Comment fonctionne la retraite de l'avocat ?
Contrairement à la plupart des libéraux, l'avocat ne dépend pas de la CNAVPL : il relève d'un régime autonome, géré par la CNBF (Caisse Nationale des Barreaux Français). Sa particularité : une retraite de base en grande partie forfaitaire, c'est-à-dire largement indépendante des revenus.
Cette logique, unique en France, explique pourquoi deux avocats aux revenus très différents peuvent toucher une base identique — et pourquoi les hauts revenus subissent la chute la plus forte.
Une retraite de base à deux composantes
- Une part forfaitaire — identique pour tous à carrière complète, fixée selon un barème revalorisé chaque année, puis proratisée selon le nombre de trimestres validés à la CNBF.
- Une part proportionnelle — calculée sur le revenu professionnel net (dans la limite d'un plafond), complétée par les droits de plaidoirie perçus auprès du client à chaque audience.
Parce que la base est surtout forfaitaire, gagner davantage n'augmente pas proportionnellement votre retraite de base. C'est la principale raison de l'écart important entre les revenus d'un avocat et sa pension.
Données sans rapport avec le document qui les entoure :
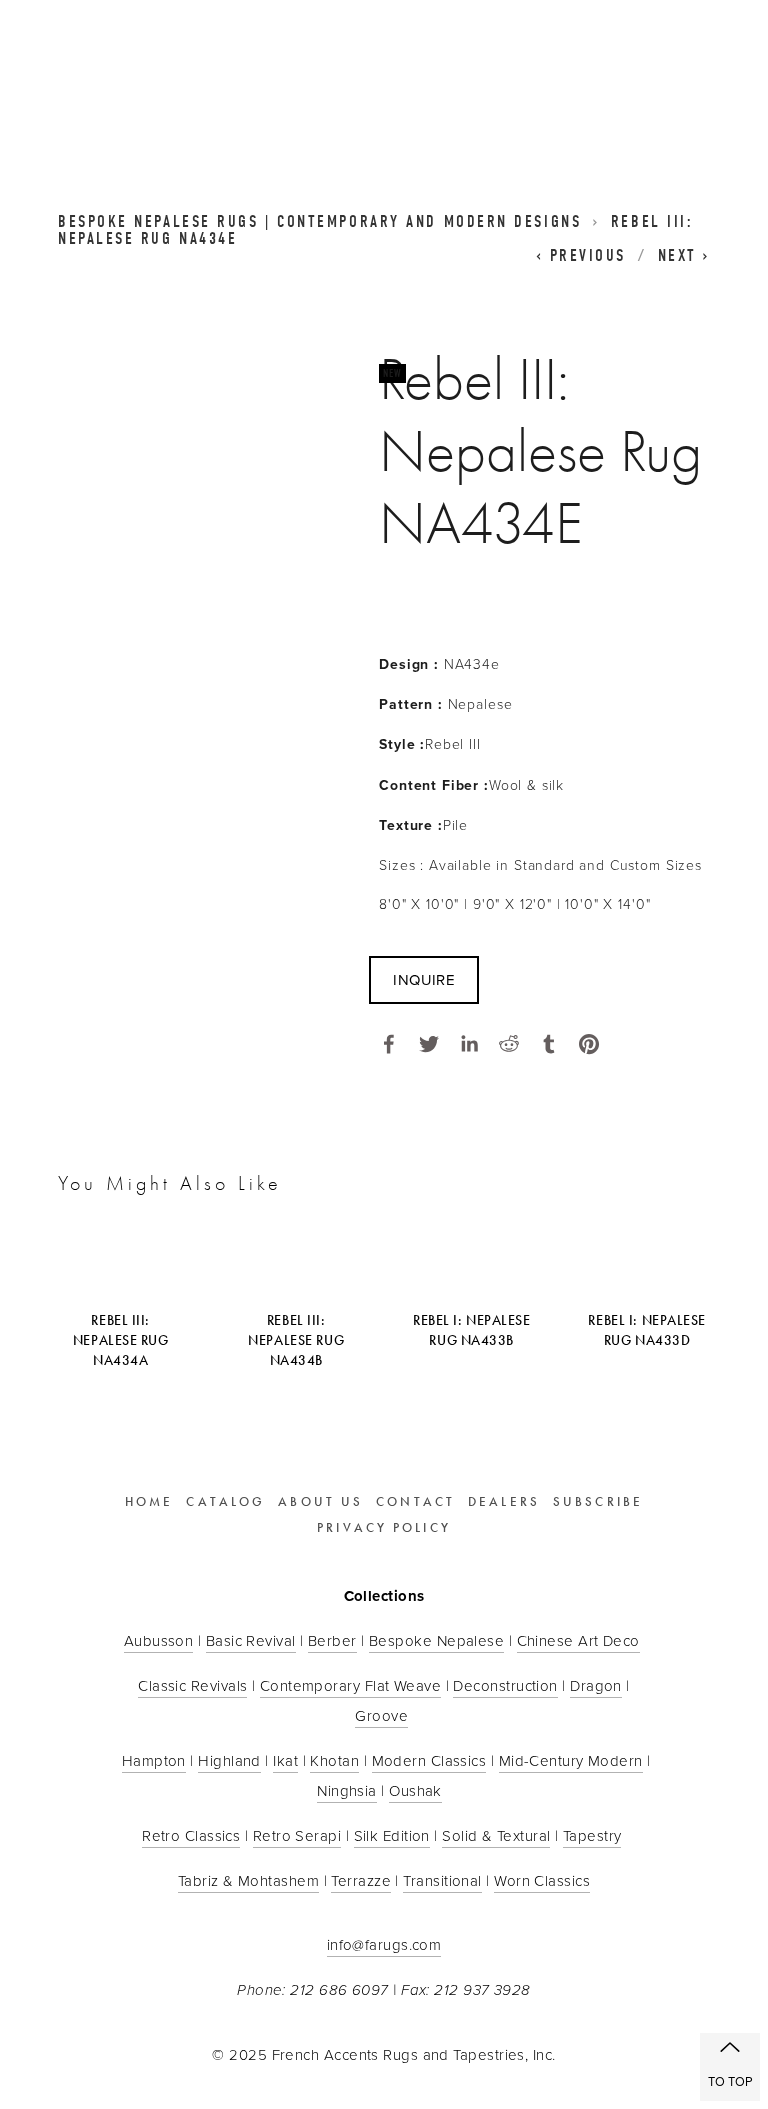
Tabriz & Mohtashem (248, 1880)
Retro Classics (191, 1835)
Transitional (442, 1880)
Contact (415, 1502)
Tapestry (592, 1835)
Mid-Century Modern (571, 1760)
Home (149, 1502)
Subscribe (598, 1502)
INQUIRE (424, 979)
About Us (320, 1502)
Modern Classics (429, 1760)
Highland (229, 1760)
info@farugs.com (384, 1944)
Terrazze (361, 1880)
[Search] (220, 68)
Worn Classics (542, 1880)
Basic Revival (251, 1640)
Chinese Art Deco (578, 1640)
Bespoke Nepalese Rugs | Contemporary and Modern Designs (319, 221)
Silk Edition (392, 1835)
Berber (332, 1640)
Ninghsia (347, 1790)
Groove (381, 1715)
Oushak (415, 1790)
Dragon (596, 1685)
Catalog (225, 1502)
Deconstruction (505, 1685)
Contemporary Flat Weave (350, 1685)
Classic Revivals (192, 1685)
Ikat (285, 1760)
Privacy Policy (384, 1528)
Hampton (154, 1760)
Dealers (504, 1502)
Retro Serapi (297, 1835)
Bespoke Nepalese (436, 1640)
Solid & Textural (496, 1835)
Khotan (334, 1760)
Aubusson (159, 1640)
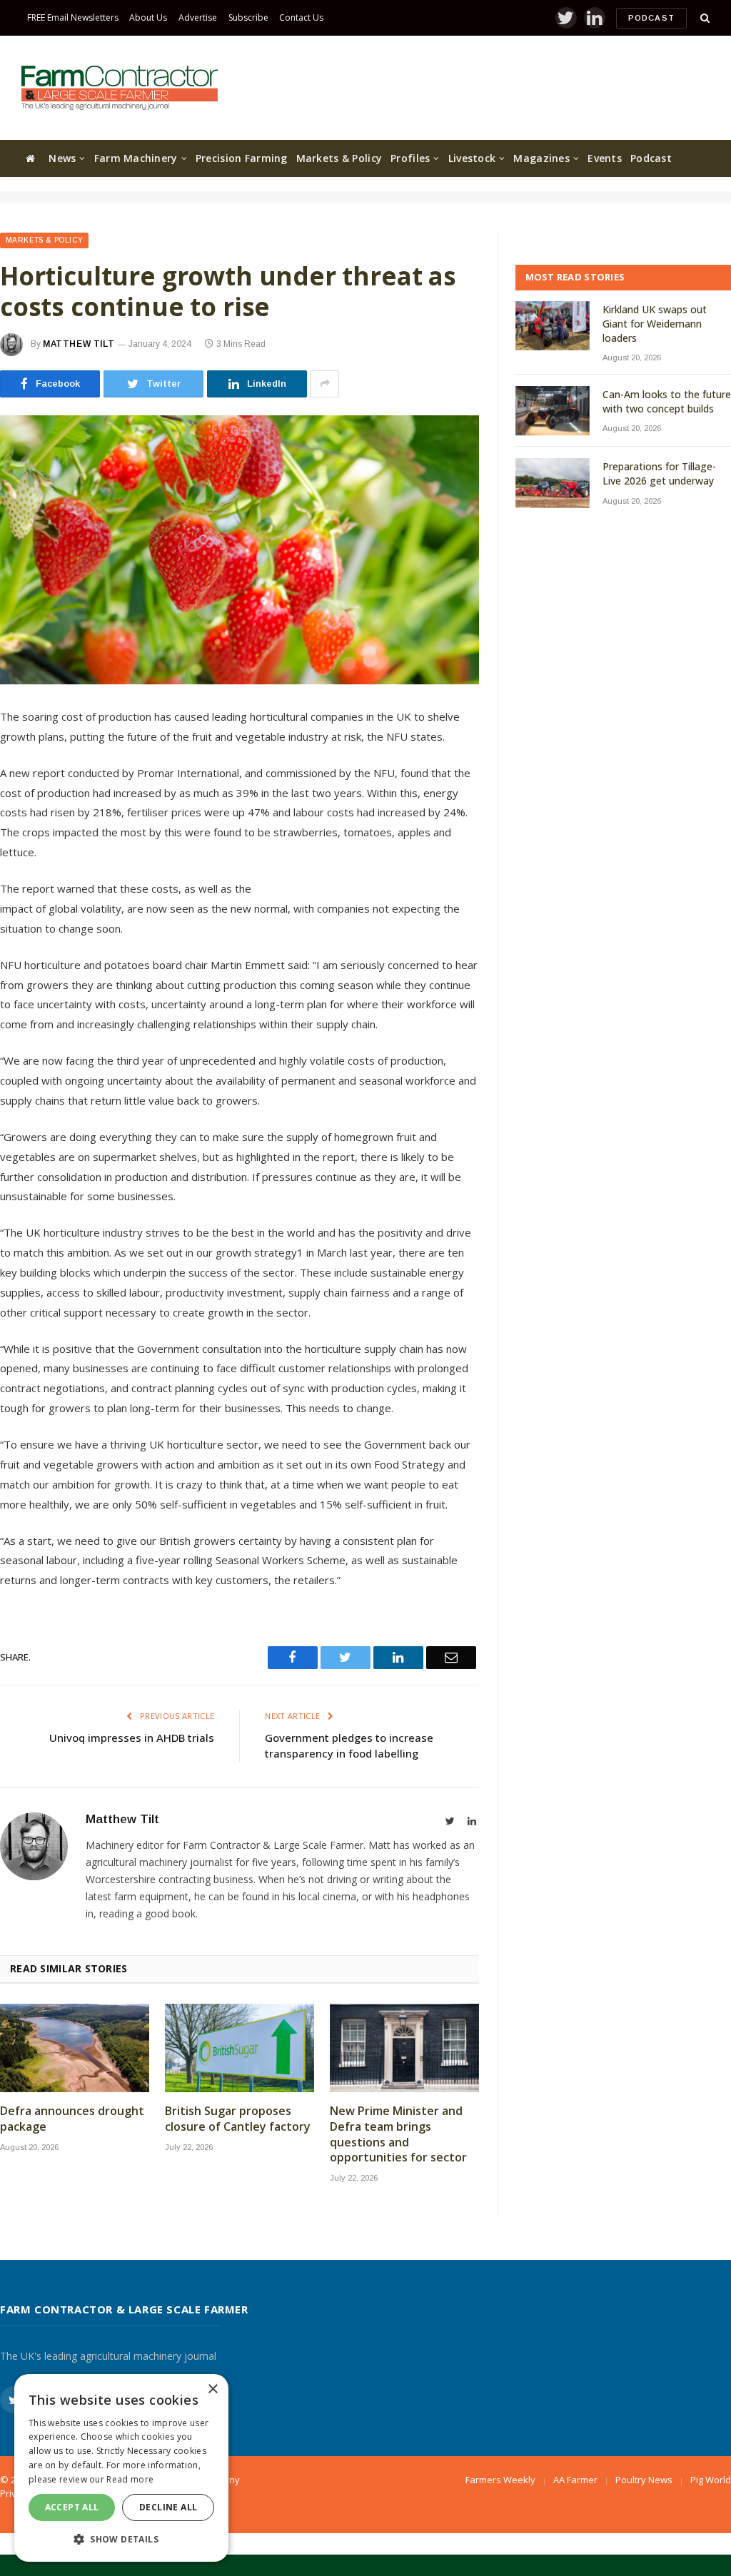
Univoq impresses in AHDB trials (131, 1737)
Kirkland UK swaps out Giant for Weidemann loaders (655, 324)
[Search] (703, 18)
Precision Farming (242, 158)
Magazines (541, 158)
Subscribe (248, 17)
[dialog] (121, 2468)
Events (605, 158)
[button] (121, 2538)
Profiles (410, 158)
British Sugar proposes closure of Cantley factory (238, 2119)
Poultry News (643, 2479)
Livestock (472, 158)
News (62, 158)
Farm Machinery (136, 158)
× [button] (212, 2389)
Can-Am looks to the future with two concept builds (667, 401)
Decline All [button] (168, 2507)
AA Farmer (575, 2479)
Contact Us (301, 17)
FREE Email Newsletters (73, 17)
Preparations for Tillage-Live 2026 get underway (659, 473)
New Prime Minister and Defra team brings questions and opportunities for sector (398, 2134)
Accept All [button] (72, 2507)
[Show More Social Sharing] (325, 383)
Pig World (710, 2479)
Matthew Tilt (78, 344)
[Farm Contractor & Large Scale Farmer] (119, 88)
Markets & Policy (339, 158)
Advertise (197, 17)
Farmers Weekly (500, 2479)
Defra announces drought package (72, 2119)
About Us (148, 17)
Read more (129, 2479)
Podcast (651, 18)
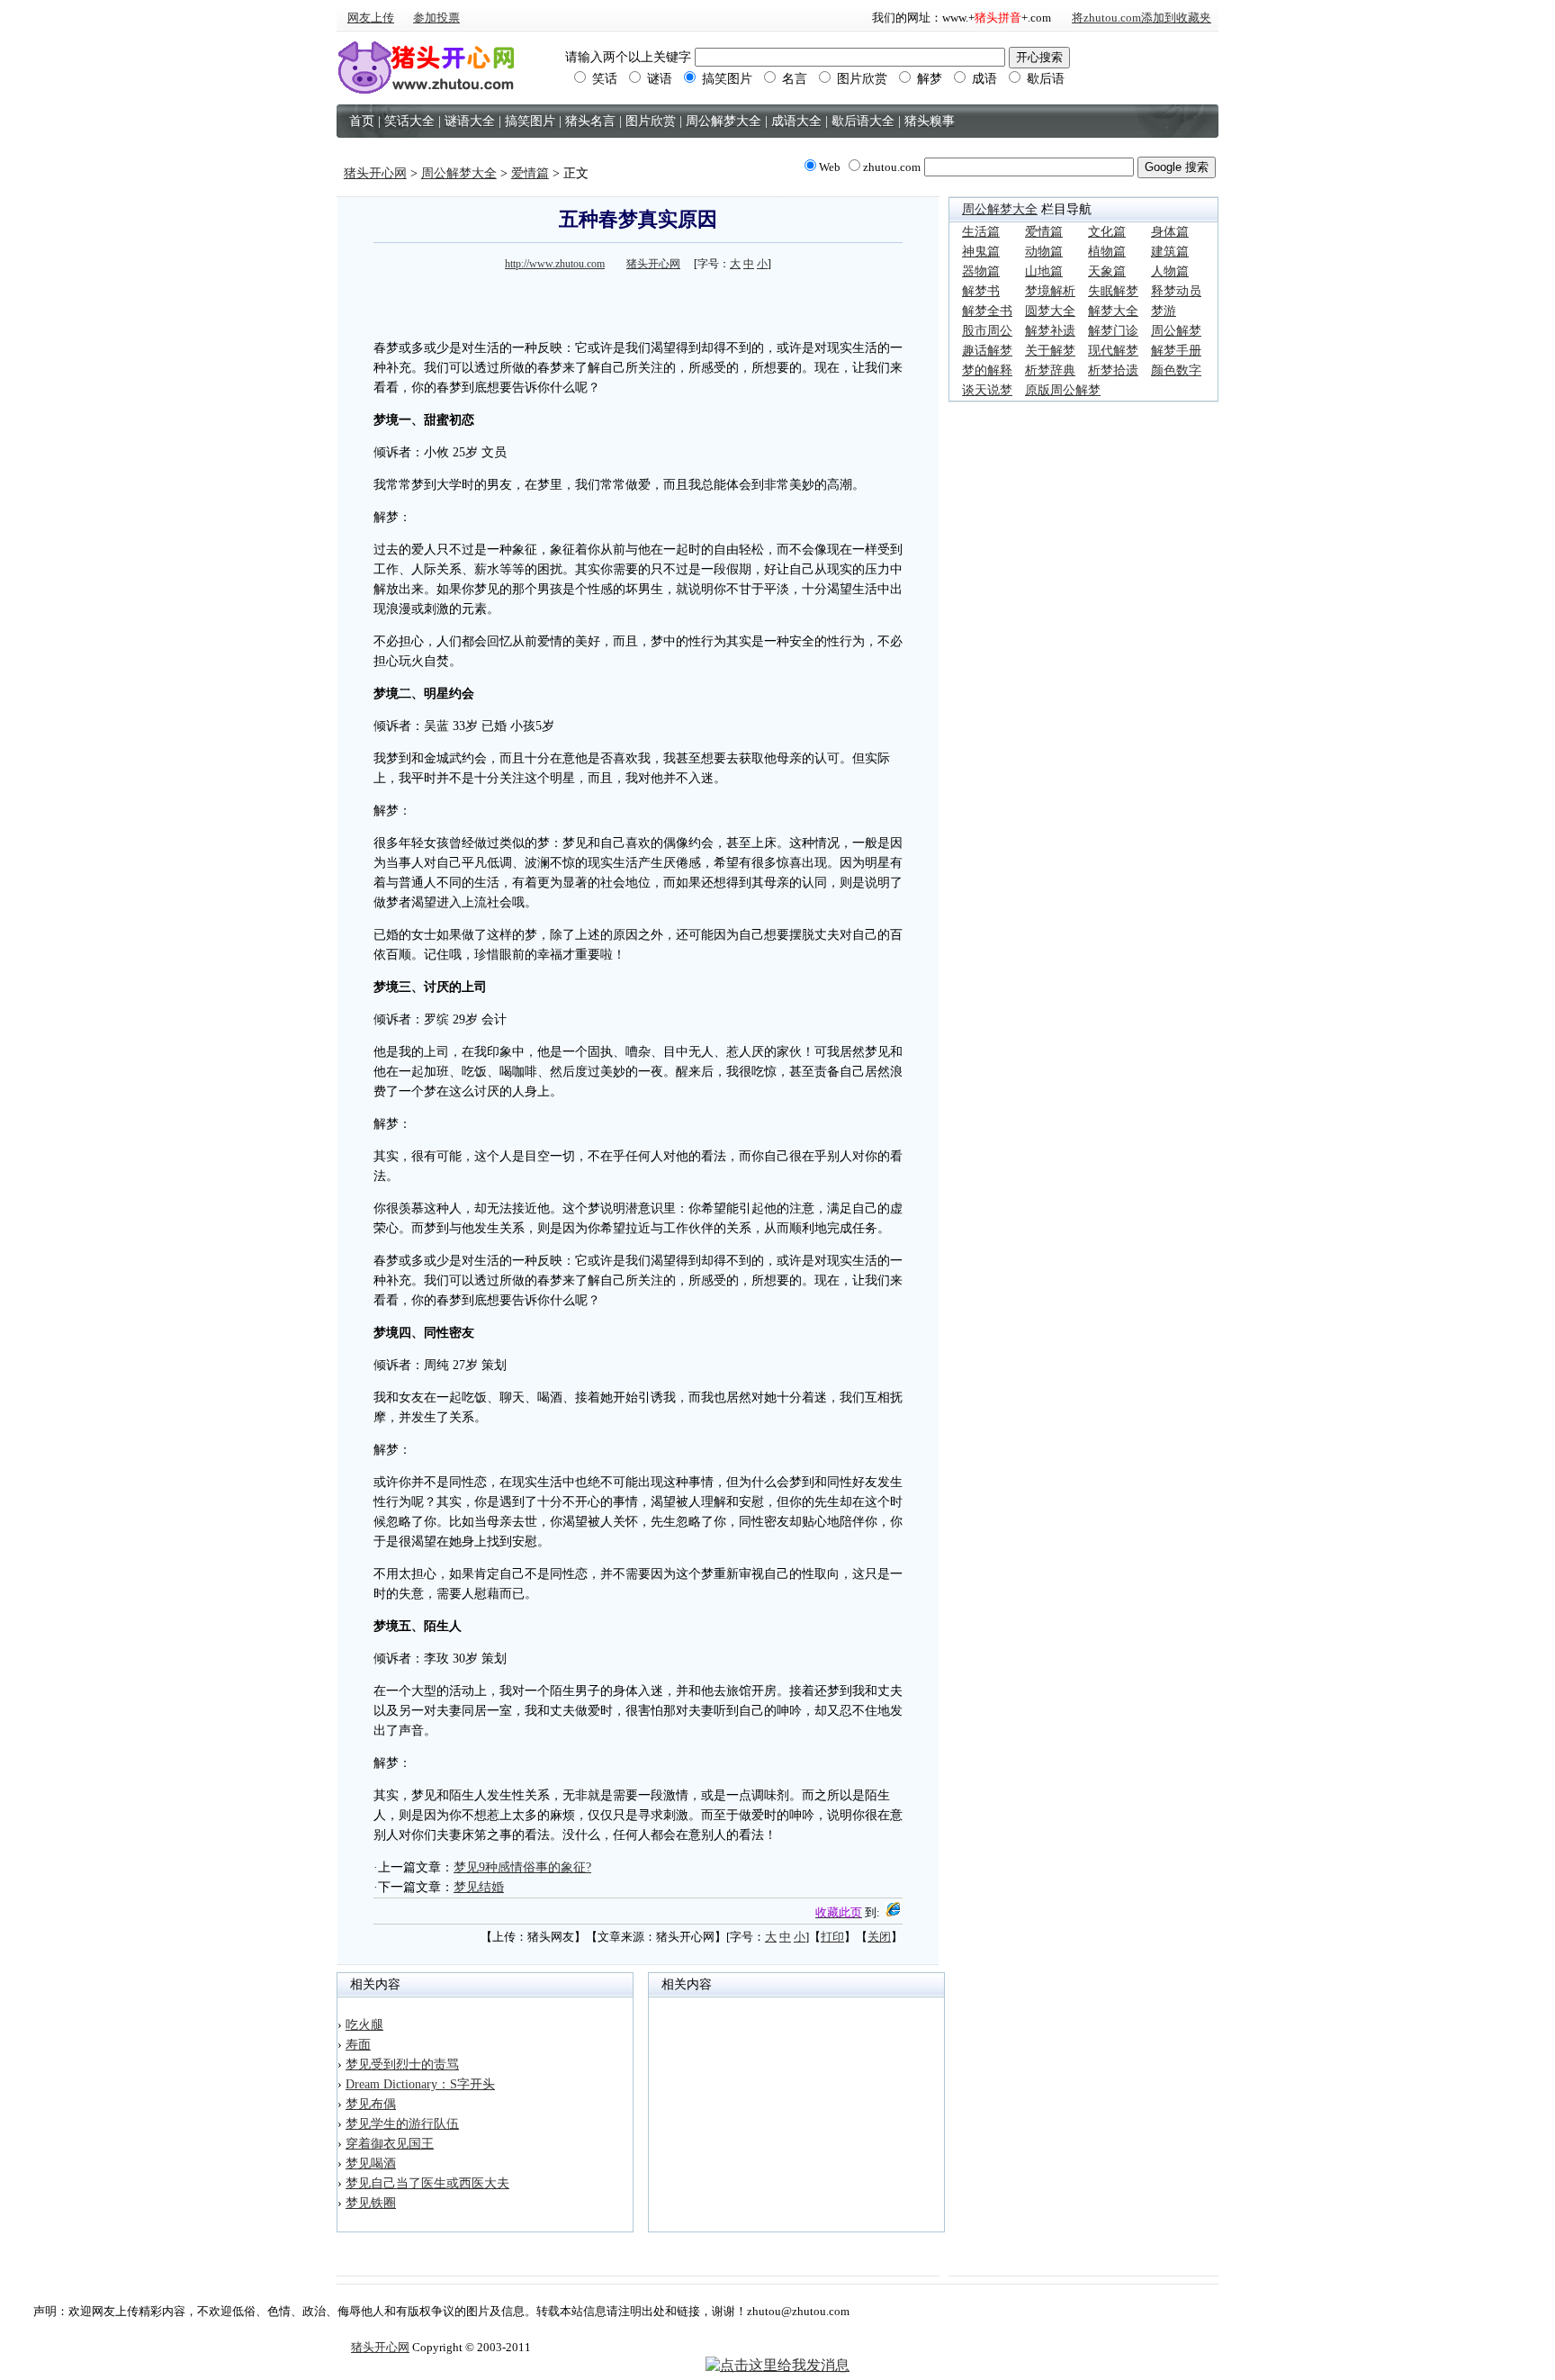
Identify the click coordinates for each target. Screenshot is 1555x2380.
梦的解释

Des cotisations qui montent avec l'ancienneté
La cotisation forfaitaire de base augmente par paliers selon l'ancienneté, des premières années d'exercice jusqu'à un montant plus élevé atteint vers la sixième année ou à 65 ans (barèmes). Les deux premières années bénéficient de cotisations réduites, pour accompagner l'installation. S'y ajoutent la part proportionnelle et la cotisation au régime complémentaire.
Le régime complémentaire
Mis en place en 1979, le régime complémentaire de la CNBF fonctionne par points. Les cotisations dépendent du revenu, réparti en tranches, et de l'une des 4 classes de cotisation que l'avocat peut choisir. Cotiser dans une classe plus élevée augmente les points acquis, donc la pension future ; un rachat de points reste possible en fin de carrière sous conditions.
Âge, taux plein et décote
L'âge légal est de 64 ans et le taux plein s'obtient à 67 ans (ou avec la durée d'assurance requise, 165 à 172 trimestres selon la génération). Si la durée n'est pas atteinte, la retraite de base est réduite de 1,25 % par trimestre manquant, tous régimes confondus.
Le vrai enjeu : une chute marquée
Le revenu moyen d'un avocat avoisine 81 000 € par an, quand la pension obligatoire d'une carrière complète tourne autour de 2 700 € par mois (base + complémentaire), soit une baisse d'environ 60 %. Pour les associés à hauts revenus, l'écart est encore plus net.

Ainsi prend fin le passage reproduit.